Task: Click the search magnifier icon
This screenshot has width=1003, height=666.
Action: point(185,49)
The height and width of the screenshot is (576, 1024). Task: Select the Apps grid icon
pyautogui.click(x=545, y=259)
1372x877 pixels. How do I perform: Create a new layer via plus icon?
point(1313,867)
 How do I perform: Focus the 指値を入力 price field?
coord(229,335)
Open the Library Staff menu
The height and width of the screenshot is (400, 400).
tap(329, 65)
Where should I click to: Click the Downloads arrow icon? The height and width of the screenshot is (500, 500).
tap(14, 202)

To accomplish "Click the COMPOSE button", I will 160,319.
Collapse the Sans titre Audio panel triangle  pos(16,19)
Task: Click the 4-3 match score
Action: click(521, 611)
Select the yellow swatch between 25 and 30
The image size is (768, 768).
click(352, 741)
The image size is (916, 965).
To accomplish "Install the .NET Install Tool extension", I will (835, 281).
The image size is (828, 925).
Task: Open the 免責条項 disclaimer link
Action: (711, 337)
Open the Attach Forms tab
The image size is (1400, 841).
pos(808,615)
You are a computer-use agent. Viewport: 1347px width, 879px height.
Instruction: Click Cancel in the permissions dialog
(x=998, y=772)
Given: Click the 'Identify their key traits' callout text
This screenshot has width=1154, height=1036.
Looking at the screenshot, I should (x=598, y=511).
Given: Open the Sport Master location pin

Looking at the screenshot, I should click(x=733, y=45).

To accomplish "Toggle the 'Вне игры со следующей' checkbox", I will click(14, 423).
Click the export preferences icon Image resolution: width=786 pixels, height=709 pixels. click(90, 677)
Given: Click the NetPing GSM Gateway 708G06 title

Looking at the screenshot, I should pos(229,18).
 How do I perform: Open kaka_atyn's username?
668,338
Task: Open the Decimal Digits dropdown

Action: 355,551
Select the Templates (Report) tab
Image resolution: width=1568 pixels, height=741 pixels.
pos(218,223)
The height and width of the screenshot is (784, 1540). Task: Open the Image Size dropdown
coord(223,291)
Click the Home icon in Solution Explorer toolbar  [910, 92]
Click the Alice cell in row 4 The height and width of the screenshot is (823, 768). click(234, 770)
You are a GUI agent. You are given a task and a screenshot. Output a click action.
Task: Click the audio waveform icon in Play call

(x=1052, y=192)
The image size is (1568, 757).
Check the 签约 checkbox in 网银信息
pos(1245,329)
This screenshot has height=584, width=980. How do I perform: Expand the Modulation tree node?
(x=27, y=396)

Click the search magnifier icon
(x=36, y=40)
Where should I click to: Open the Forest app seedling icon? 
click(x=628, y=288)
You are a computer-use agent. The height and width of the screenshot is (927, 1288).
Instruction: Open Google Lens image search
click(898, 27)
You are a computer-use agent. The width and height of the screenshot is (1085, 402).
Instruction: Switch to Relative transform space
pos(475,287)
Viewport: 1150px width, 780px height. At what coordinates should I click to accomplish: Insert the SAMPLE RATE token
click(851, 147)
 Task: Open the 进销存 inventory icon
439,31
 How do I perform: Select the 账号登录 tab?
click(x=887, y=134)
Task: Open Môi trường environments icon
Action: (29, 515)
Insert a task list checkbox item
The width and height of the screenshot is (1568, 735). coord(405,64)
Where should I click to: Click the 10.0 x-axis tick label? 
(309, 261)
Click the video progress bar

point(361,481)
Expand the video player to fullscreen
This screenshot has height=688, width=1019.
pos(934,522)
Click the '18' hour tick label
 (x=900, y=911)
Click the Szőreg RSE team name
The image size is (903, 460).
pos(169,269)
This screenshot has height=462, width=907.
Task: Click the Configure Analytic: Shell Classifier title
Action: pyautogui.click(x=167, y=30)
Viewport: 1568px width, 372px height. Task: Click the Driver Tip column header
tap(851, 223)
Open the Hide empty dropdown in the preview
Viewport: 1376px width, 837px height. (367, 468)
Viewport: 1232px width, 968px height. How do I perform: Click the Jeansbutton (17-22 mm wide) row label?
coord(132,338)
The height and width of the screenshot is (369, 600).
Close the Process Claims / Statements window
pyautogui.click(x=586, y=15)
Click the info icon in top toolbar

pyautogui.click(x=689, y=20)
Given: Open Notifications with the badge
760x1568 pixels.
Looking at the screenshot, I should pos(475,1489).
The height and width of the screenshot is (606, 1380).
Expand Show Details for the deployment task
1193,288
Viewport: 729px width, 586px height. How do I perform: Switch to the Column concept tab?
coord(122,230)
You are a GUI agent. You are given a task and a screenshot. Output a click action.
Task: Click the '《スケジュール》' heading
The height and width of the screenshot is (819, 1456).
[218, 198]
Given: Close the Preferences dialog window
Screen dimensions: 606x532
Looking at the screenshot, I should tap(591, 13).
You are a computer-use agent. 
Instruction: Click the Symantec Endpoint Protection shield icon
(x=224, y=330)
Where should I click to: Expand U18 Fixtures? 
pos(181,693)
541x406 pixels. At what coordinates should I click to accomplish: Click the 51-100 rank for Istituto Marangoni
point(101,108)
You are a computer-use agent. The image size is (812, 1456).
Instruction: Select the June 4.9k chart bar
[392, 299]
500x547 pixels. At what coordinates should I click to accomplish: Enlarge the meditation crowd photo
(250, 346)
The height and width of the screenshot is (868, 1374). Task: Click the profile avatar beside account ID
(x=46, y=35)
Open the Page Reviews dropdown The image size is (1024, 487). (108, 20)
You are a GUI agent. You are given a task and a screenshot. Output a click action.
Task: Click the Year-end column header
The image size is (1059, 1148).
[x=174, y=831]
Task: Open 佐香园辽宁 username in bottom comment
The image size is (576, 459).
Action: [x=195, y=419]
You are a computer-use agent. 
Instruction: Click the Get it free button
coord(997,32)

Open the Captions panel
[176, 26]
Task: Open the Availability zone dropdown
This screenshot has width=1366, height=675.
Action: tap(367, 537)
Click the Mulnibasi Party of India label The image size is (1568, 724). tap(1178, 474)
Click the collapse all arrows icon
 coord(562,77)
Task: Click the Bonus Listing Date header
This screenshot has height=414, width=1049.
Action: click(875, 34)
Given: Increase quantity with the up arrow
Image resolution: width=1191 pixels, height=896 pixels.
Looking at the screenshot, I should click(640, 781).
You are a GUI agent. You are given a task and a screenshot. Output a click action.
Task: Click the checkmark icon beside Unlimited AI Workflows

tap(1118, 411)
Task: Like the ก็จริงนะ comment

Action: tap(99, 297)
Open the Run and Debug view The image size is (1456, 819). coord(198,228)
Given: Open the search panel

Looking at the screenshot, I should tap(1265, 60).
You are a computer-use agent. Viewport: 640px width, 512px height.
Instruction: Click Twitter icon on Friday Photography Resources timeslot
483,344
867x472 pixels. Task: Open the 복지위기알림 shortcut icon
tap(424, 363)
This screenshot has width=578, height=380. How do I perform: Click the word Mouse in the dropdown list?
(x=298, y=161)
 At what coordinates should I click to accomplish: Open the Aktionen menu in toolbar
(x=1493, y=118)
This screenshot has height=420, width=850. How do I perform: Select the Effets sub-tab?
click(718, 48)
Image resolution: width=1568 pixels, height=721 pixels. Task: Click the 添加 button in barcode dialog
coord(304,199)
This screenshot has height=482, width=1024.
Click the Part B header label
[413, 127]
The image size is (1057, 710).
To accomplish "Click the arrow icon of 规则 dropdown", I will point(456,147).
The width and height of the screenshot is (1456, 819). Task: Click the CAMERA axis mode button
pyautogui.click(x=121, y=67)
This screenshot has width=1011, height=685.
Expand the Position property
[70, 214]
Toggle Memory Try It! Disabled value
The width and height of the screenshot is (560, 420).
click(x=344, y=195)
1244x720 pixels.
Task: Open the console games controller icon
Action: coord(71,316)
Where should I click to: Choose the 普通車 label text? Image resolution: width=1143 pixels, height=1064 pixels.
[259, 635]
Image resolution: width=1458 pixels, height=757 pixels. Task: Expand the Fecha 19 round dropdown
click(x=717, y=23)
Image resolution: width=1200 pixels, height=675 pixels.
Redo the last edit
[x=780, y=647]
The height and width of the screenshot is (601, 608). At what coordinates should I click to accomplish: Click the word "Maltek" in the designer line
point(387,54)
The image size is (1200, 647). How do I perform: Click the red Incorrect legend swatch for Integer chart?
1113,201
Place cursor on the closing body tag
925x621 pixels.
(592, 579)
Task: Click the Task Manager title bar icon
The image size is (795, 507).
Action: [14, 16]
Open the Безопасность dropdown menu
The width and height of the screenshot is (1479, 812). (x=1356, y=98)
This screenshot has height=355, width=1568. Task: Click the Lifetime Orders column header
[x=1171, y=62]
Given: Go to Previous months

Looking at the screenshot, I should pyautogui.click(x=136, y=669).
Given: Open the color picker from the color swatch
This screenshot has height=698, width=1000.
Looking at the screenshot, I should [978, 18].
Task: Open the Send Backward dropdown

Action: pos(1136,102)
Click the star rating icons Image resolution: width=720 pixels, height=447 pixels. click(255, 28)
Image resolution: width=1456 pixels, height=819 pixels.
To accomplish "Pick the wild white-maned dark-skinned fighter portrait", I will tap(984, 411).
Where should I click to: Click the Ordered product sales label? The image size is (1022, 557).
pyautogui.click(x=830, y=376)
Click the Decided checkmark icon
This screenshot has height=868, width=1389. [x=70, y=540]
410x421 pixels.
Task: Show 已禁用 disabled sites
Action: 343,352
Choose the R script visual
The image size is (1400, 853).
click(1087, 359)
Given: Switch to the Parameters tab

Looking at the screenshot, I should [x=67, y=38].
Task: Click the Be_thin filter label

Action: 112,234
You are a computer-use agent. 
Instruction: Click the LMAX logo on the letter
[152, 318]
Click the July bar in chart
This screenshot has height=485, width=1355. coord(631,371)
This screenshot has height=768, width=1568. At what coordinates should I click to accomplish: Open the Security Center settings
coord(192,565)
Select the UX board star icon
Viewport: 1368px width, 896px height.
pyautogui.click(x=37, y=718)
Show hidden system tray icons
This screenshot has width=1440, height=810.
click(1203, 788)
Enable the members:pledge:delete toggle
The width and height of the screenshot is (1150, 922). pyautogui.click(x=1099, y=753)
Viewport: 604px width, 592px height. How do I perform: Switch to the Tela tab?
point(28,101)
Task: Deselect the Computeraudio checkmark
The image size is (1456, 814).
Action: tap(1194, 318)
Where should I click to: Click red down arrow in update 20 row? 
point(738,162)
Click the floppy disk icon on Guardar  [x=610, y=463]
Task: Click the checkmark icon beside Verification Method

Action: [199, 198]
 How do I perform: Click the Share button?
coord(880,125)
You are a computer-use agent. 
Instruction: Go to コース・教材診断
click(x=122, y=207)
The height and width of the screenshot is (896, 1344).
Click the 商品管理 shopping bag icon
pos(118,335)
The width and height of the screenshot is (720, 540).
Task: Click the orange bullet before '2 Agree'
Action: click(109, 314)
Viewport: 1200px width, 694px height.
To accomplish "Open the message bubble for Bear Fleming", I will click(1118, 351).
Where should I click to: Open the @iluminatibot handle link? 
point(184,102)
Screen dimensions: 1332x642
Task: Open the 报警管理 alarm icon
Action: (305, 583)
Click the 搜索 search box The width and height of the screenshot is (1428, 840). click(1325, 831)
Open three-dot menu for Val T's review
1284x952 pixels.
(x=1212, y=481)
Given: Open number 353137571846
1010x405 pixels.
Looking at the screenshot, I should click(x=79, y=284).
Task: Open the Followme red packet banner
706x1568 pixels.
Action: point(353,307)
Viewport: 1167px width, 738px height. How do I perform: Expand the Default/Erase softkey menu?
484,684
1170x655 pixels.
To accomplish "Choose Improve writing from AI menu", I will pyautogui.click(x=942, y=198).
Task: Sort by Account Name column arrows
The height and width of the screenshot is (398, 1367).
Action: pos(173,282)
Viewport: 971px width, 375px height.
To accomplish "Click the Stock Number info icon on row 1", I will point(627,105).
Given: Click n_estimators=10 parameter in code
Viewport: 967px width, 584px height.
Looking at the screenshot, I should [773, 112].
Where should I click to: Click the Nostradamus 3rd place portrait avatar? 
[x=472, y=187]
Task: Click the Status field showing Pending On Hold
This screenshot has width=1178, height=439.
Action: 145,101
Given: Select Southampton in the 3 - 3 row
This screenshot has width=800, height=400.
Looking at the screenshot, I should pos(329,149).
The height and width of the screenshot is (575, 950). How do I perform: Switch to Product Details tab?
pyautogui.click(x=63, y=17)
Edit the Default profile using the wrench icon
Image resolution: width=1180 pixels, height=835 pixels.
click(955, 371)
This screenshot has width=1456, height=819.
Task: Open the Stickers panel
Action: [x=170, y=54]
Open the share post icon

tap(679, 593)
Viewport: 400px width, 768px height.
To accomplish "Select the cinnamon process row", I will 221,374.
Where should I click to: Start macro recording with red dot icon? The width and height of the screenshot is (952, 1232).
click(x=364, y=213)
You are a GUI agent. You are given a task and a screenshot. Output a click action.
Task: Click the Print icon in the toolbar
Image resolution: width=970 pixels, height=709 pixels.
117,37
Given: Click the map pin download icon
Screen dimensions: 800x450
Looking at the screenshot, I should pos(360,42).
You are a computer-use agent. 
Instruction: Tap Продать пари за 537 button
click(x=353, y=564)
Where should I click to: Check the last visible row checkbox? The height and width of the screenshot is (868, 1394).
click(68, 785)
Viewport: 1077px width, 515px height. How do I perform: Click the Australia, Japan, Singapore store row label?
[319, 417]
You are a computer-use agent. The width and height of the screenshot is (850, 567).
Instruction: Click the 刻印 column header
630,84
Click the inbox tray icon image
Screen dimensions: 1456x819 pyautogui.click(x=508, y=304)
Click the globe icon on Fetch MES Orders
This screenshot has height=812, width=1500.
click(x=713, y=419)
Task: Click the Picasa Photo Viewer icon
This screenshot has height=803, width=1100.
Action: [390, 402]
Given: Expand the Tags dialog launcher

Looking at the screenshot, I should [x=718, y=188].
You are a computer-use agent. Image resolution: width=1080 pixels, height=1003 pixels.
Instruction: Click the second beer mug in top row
+--
TASK PROMPT: Rewrite the records from the first line through the line that contains "pyautogui.click(x=545, y=259)", replacing "magnifier" with "magnifying glass" and leaving everything else unchanged.

TASK SOLUTION:
Task: Click the search magnifying glass icon
This screenshot has width=1003, height=666.
Action: point(185,49)
The height and width of the screenshot is (576, 1024). Task: Select the Apps grid icon
pyautogui.click(x=545, y=259)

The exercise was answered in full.